Consequently, absent demand pressures motivated firms to cut staff numbers.
In line with the decline in operating conditions, business confidence eased to a seven-month low.
Nonetheless, firms increased selling charges at the fastest rate in four months amid greater input costs, particularly for oil and labour.
The headline Nikkei South Korea Manufacturing Purchasing Managers’ Index (PMI) – a composite single-figure indicator of manufacturing performance derived from five key survey indices – recorded 48.9 in May, up from 48.4 in April, to signal a third successive month of deteriorating business conditions in the South Korean manufacturing sector.
Although the latest decline was softer than that seen in the previous month, it was the second-greatest in 14 months.
As has been the case since March, survey data pointed to a decline in new order receipts during May.
According to panellists, demand was weaker due to increased competition and fewer sales to existing clients.
New work from overseas customers was also lower during the latest survey period.
That said, the rate of decline softened noticeably from April and was only fractional.
As a result of reduced new business inflows, South Korean goods producers cut back on output.
Due to lower production line requirements, staff numbers were reduced in May.
There were also reports that the minimum wage hike introduced this year had encouraged job cuts to help reduce labour costs.
The fall in employment was the fastest since December 2008.
Nonetheless, backlogs of work were cleared to a faster degree in the latest survey period.
The rate of depletion accelerated to the joint-quickest in a year-and-a-half (on a par with March).
Despite absent demand pressures, capacity constraints at suppliers were evidenced by a lengthening of average lead times.
In fact, vendor performance deteriorated to the greatest extent since September 2007 amid reports of raw material shortages.

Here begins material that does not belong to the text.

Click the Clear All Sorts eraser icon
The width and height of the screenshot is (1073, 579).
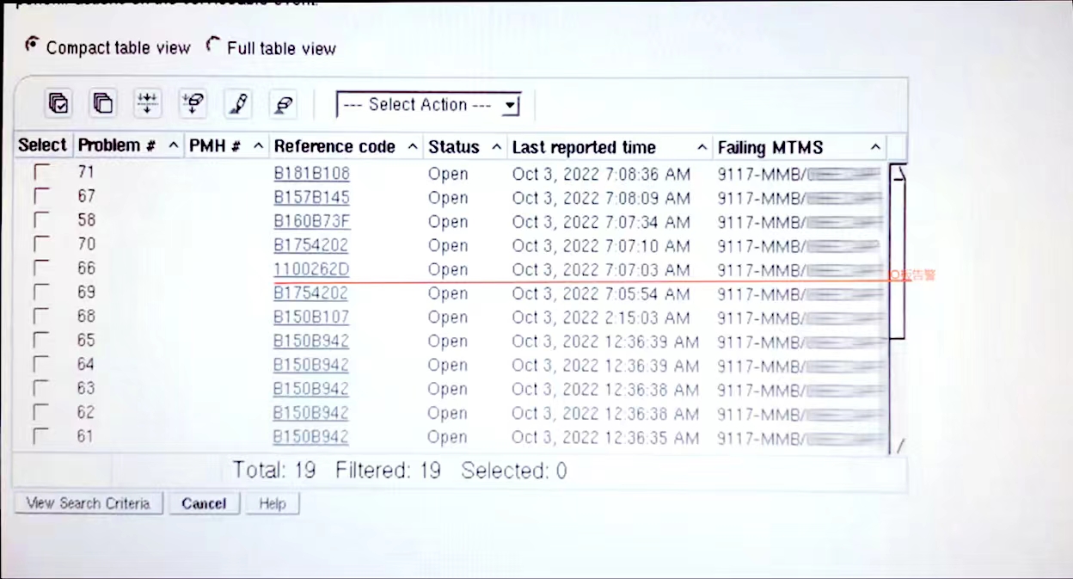[282, 104]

Input prices were also reportedly impacted by shortages at suppliers.
Cost burdens increased for a tenth consecutive month in May.
Higher labour costs and greater raw material prices, particularly oil, were primarily linked to the rise in operating expenses.
That said, the rate of increase was the softest seen across the current bout of inflation.
In response, firms raised output prices to combat profit margin erosion.
The rate of charge inflation, albeit only moderate, was the fastest in four months.
Looking ahead, South Korean manufacturers remained optimistic towards output over the forthcoming 12 months in May.
Planned new product launches and forecasts of stronger demand were linked to upbeat sentiment.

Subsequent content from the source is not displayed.